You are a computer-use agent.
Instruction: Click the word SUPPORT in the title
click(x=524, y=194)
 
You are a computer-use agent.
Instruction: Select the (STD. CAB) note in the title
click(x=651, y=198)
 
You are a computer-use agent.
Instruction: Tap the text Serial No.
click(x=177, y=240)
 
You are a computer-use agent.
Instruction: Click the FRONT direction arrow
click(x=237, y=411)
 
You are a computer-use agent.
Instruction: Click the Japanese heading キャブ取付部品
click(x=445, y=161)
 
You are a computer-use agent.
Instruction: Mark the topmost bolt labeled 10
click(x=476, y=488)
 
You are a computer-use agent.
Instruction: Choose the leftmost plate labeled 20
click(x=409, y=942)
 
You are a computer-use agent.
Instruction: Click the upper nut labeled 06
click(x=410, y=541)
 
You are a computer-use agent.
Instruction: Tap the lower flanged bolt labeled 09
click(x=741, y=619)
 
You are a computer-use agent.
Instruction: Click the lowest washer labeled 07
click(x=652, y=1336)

## Exercise goal
Reproduce every one of the lines above, character for character, with nothing added or changed.

## Response to this task
You are a computer-use agent.
Instruction: Click the word SUPPORT in the title
click(x=524, y=194)
 
You are a computer-use agent.
Instruction: Select the (STD. CAB) note in the title
click(x=651, y=198)
 
You are a computer-use agent.
Instruction: Tap the text Serial No.
click(x=177, y=240)
 
You are a computer-use agent.
Instruction: Click the FRONT direction arrow
click(x=237, y=411)
 
You are a computer-use agent.
Instruction: Click the Japanese heading キャブ取付部品
click(x=445, y=161)
 
You are a computer-use agent.
Instruction: Mark the topmost bolt labeled 10
click(x=476, y=488)
 
You are a computer-use agent.
Instruction: Choose the leftmost plate labeled 20
click(x=409, y=942)
 
You are a computer-use agent.
Instruction: Click the upper nut labeled 06
click(x=410, y=541)
 
You are a computer-use agent.
Instruction: Tap the lower flanged bolt labeled 09
click(x=741, y=619)
 
You are a computer-use agent.
Instruction: Click the lowest washer labeled 07
click(x=652, y=1336)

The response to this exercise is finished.